I'm looking to purchase an air compressor for my new plasma table, and can't find much info online regarding the compressor below. The guy selling it says it's $6,000 new, and he's selling for $1,000. Just wondering if anyone has insight on whether that's a good deal or not.


----------



## iowagold (Jan 22, 2020)

meh...
lol!
maybe $200.00 if i was taking a chance.
off brand here..
if it was a quincy or another BIG name brand.
then maybe..
used compressors are a dime a dozen here...
looks old to me...


----------



## stevon (Mar 5, 2019)

Kennealy,

$6K new is closer to a brand new rotary screw compressor price, especially at 3 HP. I would think less than $4k would be a typical price today and less 20 years ago when this compressor was new.
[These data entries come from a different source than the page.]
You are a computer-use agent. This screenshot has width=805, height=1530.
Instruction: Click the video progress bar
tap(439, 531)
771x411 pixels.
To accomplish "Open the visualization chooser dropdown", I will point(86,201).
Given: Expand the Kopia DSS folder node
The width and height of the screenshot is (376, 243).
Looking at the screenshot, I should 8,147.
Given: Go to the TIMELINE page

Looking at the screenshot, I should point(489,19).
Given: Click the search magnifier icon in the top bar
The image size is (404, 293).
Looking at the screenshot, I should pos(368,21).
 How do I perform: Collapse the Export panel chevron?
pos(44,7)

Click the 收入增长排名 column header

Its a matter of convenience to buy this one but I would spend time and do better for myself, craigslist, auctions, etc. If my business depended on this compressor I would lease one with a full warranty and support, especially if it is used or buy a new one with a new warranty. It depends on use, how good you are at fixing stuff, how much time you have to "play with" it etc. Let us know what you decide, this is no great deal IMOP.
Stephen


----------



## stevon (Mar 5, 2019)

Kennealy, 

Iowagold is right, its worth about $200 in parts value. if you buy this one and it fails or needs maintenance parts, at $200 there is room to pay for them. If you are a legitimate business, buy a new compressor then write off the cost in your taxes. if you are a handy hobbyist with lots of time, tools and a truck, build up your own compressor for fun! 

Stephen


----------



## iowagold (Jan 22, 2020)

look at the quincy brand..
they are ok!
*click here for quincy compressors over at northern tool*
*this is the compressor we like
Quincy QT-5 Splash Lubricated Reciprocating Air Compressor — 5 HP, 230 Volt, 1 Phase, 80-Gallon Vertical, Model# 251CS80VCB
and cost is $2300.00 new shipped!*
the one thing we added was urathane feet to hold down the noise...
and it is in a compressor utility room with good hvac and clean room filtered air intake.

and we run regulators at point of use for the hypertherm pcutter.

check out the max air air line system!
i like the 3/4 inch
let me know if you need links on those.


----------